Prediction in multilevel models

David Afshartous, Jan De Leeuw

Research output: Contribution to journalArticlepeer-review

22 Scopus citations

Abstract

Multilevel modeling is an increasingly popular technique for analyzing hierarchical data. This article addresses the problem of predicting a future observable y*j in the jth group of a hierarchical data set. Three prediction rules are considered and several analytical results on the relative performance of these prediction rules are demonstrated. In addition, the prediction rules are assessed by means of a Monte Carlo study that extensively covers both the sample size and parameter space. Specifically, the sample size space concerns the various combinations of Level 1 (individual) and Level 2 (group) sample sizes, while the parameter space concerns different intraclass correlation values. The three prediction rules employ OLS, prior, and multilevel estimators for the Level 1 coefficients βj. The multilevel prediction rule performs the best across all design conditions, and the prior prediction rule degrades as the number of groups, J, increases.

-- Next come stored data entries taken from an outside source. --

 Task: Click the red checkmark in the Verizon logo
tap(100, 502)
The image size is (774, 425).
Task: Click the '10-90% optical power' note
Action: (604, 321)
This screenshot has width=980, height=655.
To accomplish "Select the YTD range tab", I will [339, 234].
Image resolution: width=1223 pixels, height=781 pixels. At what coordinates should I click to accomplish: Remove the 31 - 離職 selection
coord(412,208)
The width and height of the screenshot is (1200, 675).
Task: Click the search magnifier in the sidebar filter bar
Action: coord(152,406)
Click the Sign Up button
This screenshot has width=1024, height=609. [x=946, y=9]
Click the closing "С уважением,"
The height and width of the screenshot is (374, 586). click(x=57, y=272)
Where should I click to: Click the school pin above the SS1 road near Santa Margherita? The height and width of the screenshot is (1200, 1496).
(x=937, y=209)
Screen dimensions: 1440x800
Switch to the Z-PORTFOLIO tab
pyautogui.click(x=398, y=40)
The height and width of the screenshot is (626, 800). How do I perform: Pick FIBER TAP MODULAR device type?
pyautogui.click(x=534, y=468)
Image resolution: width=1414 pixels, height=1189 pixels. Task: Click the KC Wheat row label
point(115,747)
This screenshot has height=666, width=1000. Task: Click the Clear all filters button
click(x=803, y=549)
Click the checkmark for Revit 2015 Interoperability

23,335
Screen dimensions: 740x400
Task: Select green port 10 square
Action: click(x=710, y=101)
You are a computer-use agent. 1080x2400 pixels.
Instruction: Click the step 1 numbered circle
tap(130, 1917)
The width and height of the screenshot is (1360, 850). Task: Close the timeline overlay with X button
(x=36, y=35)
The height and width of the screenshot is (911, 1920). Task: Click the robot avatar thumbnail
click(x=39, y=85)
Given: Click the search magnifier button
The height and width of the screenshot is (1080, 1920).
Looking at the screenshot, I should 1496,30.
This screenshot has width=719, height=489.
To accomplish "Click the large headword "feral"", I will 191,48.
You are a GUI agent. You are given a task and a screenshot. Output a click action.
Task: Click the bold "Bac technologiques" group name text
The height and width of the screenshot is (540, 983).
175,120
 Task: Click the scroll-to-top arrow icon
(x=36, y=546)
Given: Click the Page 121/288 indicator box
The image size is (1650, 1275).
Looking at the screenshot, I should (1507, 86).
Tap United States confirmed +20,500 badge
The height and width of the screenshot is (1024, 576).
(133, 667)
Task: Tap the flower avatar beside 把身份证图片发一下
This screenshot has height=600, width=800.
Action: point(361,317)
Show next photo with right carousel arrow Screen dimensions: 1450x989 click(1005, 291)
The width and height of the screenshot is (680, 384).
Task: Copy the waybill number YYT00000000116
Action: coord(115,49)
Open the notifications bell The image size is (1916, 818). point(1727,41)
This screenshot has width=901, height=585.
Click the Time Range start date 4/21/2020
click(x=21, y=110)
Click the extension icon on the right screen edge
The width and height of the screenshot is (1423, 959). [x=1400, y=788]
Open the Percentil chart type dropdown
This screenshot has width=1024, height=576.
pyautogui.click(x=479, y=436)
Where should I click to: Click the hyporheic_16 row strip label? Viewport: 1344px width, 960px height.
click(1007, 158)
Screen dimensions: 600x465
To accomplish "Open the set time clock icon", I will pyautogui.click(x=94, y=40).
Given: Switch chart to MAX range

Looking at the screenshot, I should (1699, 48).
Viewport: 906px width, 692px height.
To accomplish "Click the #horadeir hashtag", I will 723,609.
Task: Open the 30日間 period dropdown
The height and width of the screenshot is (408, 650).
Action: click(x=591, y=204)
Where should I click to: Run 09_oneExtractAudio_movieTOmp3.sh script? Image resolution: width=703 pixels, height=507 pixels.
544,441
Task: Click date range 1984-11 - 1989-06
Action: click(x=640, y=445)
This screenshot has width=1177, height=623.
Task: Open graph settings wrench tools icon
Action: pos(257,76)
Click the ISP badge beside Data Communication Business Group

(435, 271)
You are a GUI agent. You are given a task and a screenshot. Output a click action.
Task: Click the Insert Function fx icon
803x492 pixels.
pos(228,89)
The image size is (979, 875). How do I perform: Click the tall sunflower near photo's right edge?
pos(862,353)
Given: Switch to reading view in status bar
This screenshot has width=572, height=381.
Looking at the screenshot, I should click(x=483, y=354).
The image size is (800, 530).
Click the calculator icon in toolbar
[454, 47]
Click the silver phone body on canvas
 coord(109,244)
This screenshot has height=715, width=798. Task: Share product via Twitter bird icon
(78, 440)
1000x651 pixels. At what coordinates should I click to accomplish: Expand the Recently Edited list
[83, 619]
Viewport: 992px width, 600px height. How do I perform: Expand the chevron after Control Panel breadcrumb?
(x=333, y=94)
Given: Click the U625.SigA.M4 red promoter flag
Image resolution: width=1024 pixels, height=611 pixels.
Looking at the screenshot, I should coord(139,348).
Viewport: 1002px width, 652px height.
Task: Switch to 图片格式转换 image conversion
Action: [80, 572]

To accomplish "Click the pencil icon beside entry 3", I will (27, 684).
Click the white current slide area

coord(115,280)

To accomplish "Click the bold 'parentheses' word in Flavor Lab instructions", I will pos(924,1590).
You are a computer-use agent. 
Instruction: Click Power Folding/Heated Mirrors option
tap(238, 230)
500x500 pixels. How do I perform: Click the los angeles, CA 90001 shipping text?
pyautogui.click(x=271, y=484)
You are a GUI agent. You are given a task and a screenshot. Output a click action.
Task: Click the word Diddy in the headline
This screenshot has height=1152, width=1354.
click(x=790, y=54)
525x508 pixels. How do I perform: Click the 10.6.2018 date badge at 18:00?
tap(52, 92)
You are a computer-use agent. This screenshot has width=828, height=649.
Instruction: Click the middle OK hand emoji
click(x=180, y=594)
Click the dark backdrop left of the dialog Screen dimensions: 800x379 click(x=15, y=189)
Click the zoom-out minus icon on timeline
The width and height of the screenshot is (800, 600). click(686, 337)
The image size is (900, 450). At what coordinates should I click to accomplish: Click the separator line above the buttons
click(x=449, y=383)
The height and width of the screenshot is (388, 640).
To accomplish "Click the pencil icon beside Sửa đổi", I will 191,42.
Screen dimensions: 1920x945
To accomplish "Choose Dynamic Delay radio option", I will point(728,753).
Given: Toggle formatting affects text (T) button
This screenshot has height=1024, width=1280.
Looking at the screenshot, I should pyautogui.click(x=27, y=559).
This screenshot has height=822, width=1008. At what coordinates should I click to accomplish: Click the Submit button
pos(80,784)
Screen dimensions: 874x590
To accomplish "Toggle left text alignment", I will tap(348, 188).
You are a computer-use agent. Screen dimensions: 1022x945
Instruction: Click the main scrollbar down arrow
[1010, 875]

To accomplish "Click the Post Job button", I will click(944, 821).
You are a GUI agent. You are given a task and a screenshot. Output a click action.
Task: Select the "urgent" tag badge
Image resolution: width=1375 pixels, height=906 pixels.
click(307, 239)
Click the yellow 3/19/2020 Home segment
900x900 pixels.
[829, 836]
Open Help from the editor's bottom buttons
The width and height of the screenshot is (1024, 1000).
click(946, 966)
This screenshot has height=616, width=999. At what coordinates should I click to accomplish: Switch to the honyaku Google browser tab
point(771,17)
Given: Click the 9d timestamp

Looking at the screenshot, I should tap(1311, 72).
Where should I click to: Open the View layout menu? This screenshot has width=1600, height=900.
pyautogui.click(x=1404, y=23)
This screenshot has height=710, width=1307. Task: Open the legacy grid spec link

Finally, this article investigates the robustness of the multilevel prediction rule to misspecifications of the Level 2 model.

Original languageEnglish (US)
Pages (from-to)109-139
Number of pages31
JournalJournal of Educational and Behavioral Statistics
Volume30
Issue number2
DOIs
StatePublished - 2005

Keywords

  • Monte Carlo
  • Multilevel model
  • Prediction

ASJC Scopus subject areas

  • Education
  • Social Sciences (miscellaneous)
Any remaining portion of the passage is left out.